Posted by: Bill Otis | Jan 31, 2013 1:20:38 PM
'People by the zillions bought fancy houses they knew or should have known they couldn't afford...'
and by your logic the financial institutions shouldn't have any responsiblity for doing due diligence to verify these fictitious assets before lending the money in the first place... you sound like an apoligist rooting for the very financial institutions who should have know better than the applicants to not let out those loans in the first place and betting on windfall profits over common sense
Posted by: Fred | Jan 31, 2013 6:39:27 PM
This is what I call a paperwork crime and I don't think too much of paperwork crimes. As Fred has pointed out, most paperwork crimes are designed to dissolve businesses from the trouble of doing their due diligence.
However, given that it is a crime, I do agree with tmm and others that her status as judge should count. The maxim I was raised with is that with great power comes great responsibility and the corollary is that those who abuse such power should take on greater punishments.
Posted by: Daniel | Jan 31, 2013 8:40:26 PM
Pure nonsense.

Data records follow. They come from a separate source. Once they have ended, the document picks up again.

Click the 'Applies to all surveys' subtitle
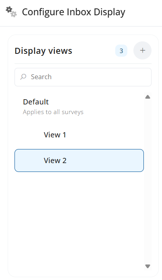This screenshot has height=280, width=162. [x=53, y=112]
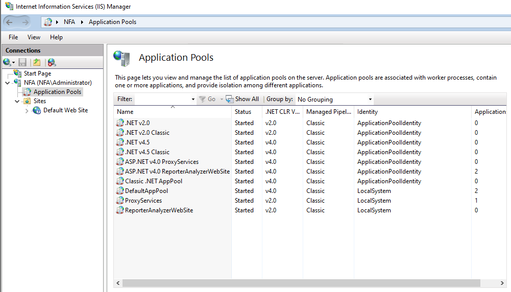This screenshot has height=292, width=511.
Task: Click the Show All filter icon
Action: (230, 99)
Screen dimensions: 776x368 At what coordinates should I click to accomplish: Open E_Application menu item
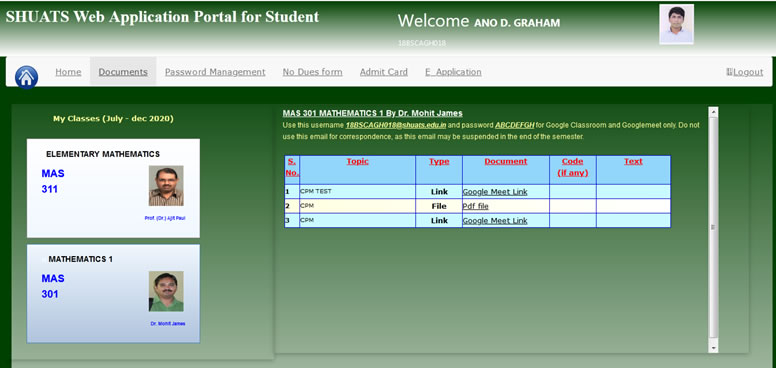point(453,72)
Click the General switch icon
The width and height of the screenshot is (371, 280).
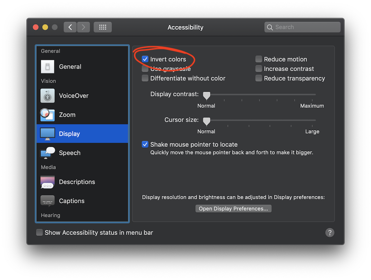pos(48,66)
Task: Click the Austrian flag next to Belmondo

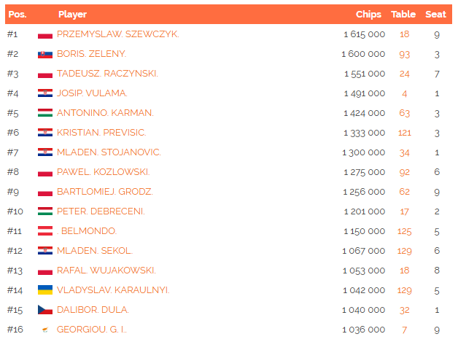Action: point(45,231)
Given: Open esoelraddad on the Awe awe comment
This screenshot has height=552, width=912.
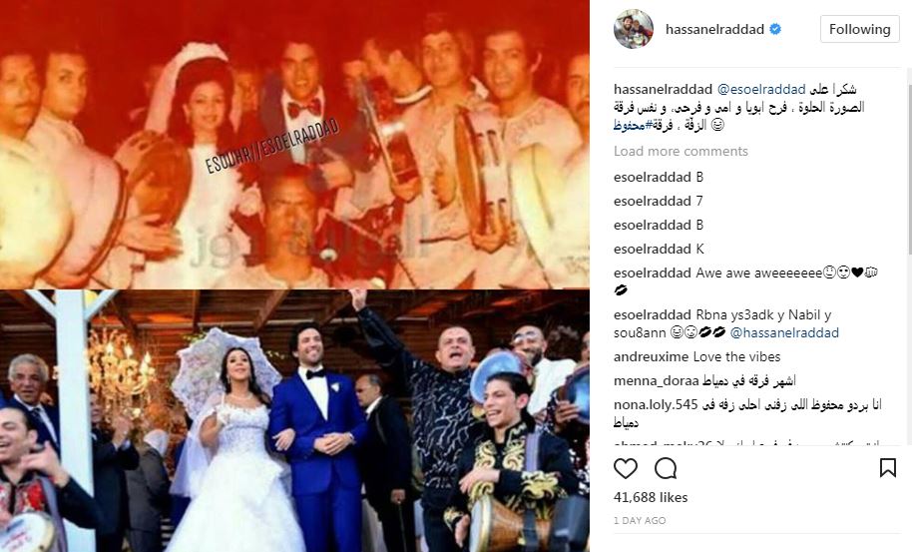Looking at the screenshot, I should point(652,273).
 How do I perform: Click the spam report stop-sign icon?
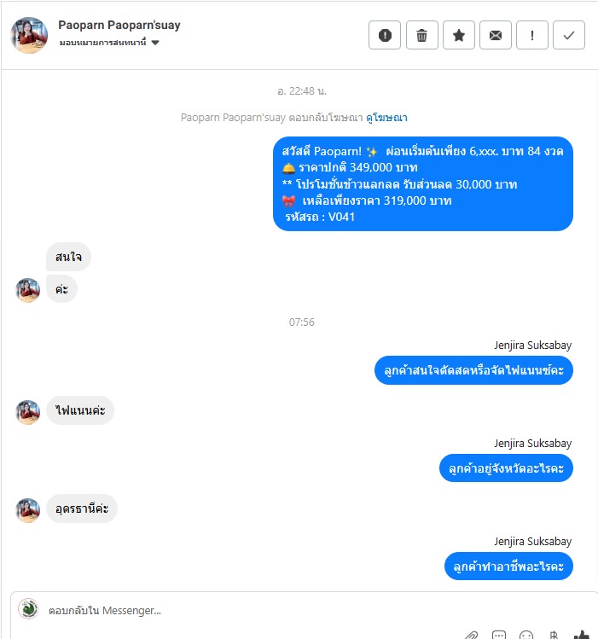tap(385, 35)
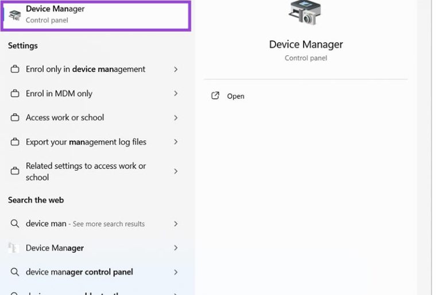Click magnifier icon beside device manager control panel

coord(15,272)
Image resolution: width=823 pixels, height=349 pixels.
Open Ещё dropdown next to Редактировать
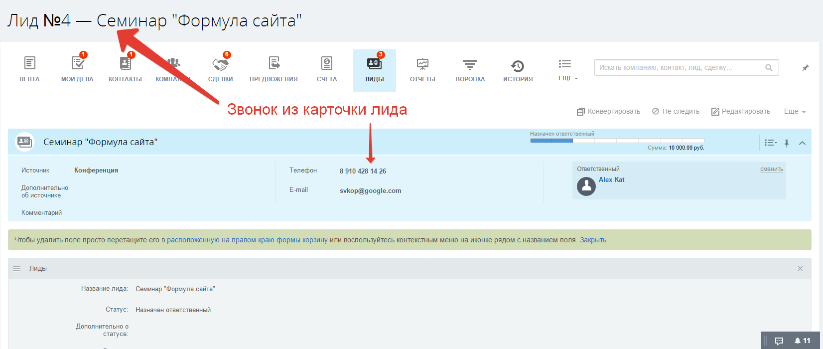point(795,112)
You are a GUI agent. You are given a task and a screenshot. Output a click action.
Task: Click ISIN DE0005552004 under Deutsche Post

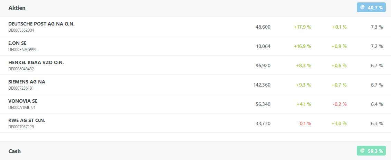pos(21,30)
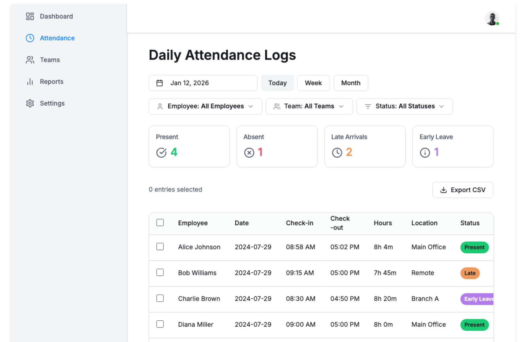Click the Attendance clock icon in sidebar
526x342 pixels.
pos(30,38)
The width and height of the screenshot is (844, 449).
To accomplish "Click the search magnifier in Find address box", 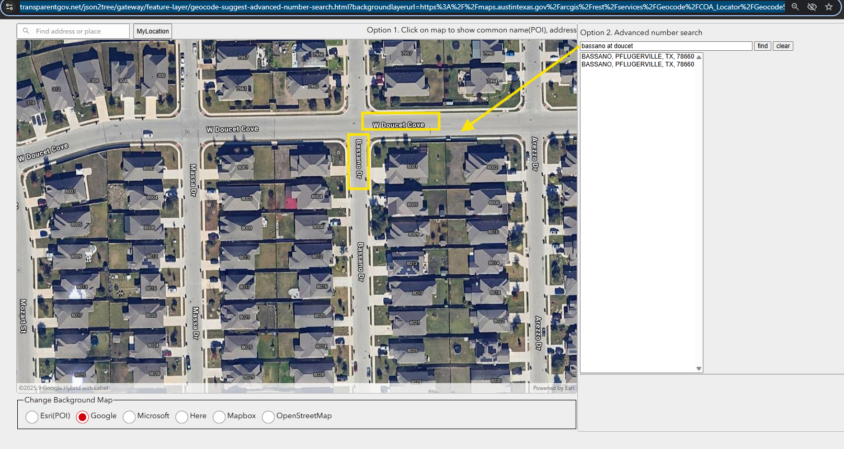I will [x=26, y=31].
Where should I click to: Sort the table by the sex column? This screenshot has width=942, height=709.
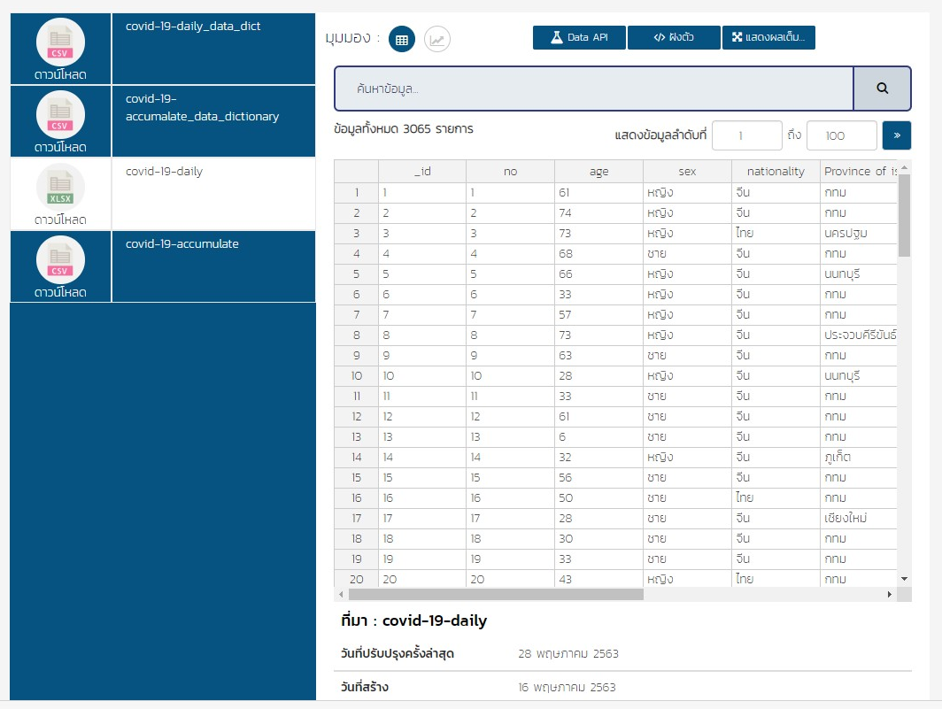click(x=687, y=171)
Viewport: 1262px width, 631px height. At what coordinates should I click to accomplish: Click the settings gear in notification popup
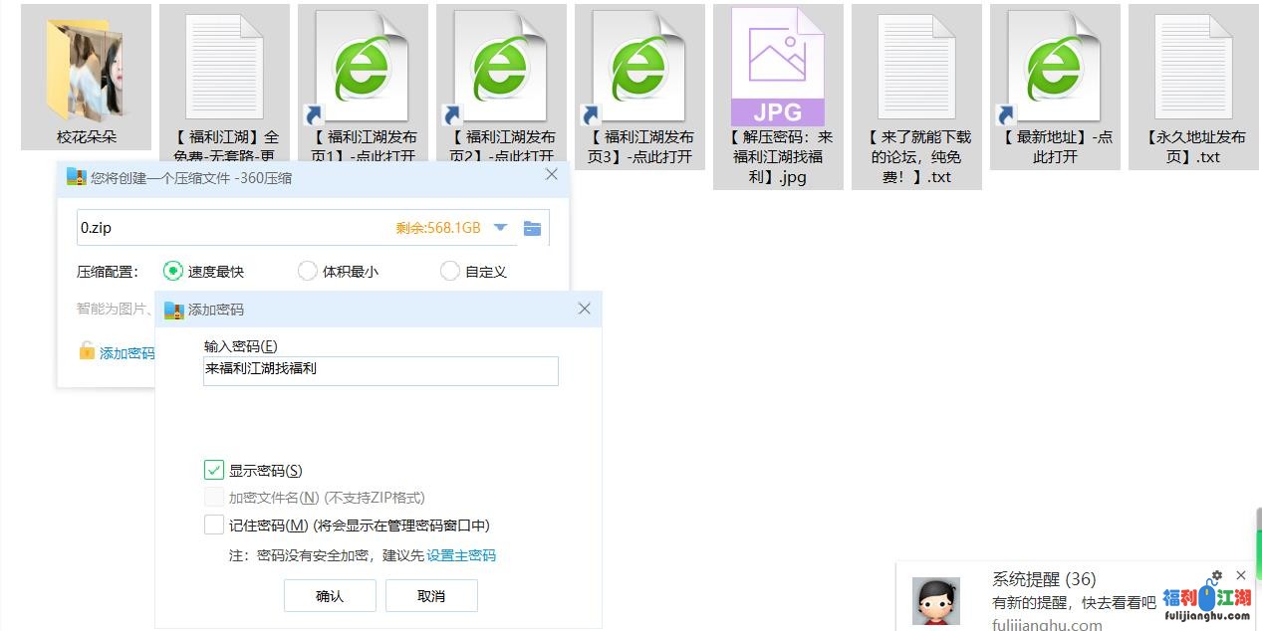[1216, 575]
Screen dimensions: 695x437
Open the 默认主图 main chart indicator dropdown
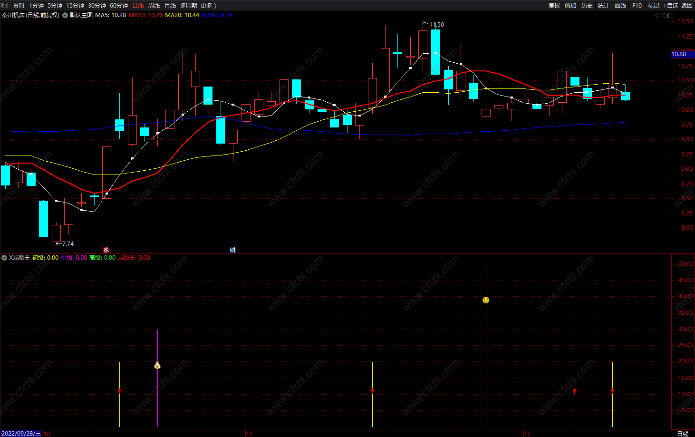[x=65, y=15]
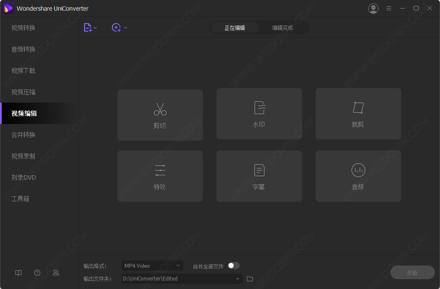Click the help question mark icon
The image size is (440, 289).
37,272
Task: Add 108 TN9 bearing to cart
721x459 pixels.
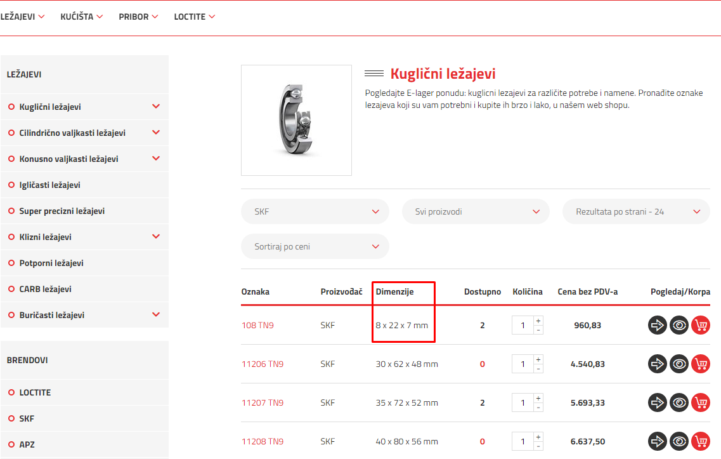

That I hold dishonest and foolhardy loan applicants responsible hardly commits me, as a matter of logic or anything else, to absolving the banks, which encouraged and abetted what the sleazy borrowers were doing. Do you think the banks' shoddy behavior excuses the titanic amount of lying done by the mortgage applicants?
Yes or no.
Posted by: Bill Otis | Feb 2, 2013 3:24:01 AM
"couldn't afford it"---the issue here is that Hathaway could afford it, but didn't want to make good on her loan.
But she'll have a bit of a soft landing. Holder's DOJ went pretty easy on that family.
Posted by: federalist | Feb 2, 2013 12:08:13 PM
As to the discussion up-thread about whether lenders or borrowers are more responsible for mortgage fraud, it needs to be understood that "mortgage fraud" is a generic term that covers a lot of factual territory. For instance, it can include the borrower who lies on his loan application but intends and often does make every mortgage payment.
Within the context of the Great Recession of 2008, the mortgage fraud was driven by structural changes in the business model of banks. Where before a bank would keep a loan on its balance sheet and make money by interest rate arbitrage, it now made money from fees from the origination of mortgages and then the sale of the mortgages into the securitization market. Because the mortgages did not remain on the originating bank's balance sheet, meaningful underwriting standards disappeared.
The top executives of the originating banks then took their profits in the form of bonuses based on the gross amount of mortgages originated rather than the quality of the mortgages. All that mattered was how many new mortgages could be originated.
So it's not one or the other as far as assessing blame. It took both corrupt borrowers and lenders.
But what is unacceptable is the complete lack of investigations and prosecutions of the lenders. There have always been corrupt borrowers. But before because the mortgages remained on the balance sheet of the originating lenders, the self-interest of the lenders and their use of rigorous underwriting standards keep corrupt borrowers under control. But with the change in the bank's business model, only robust supervision, regulation, and criminal investigation/prosecution can keep this from happening again.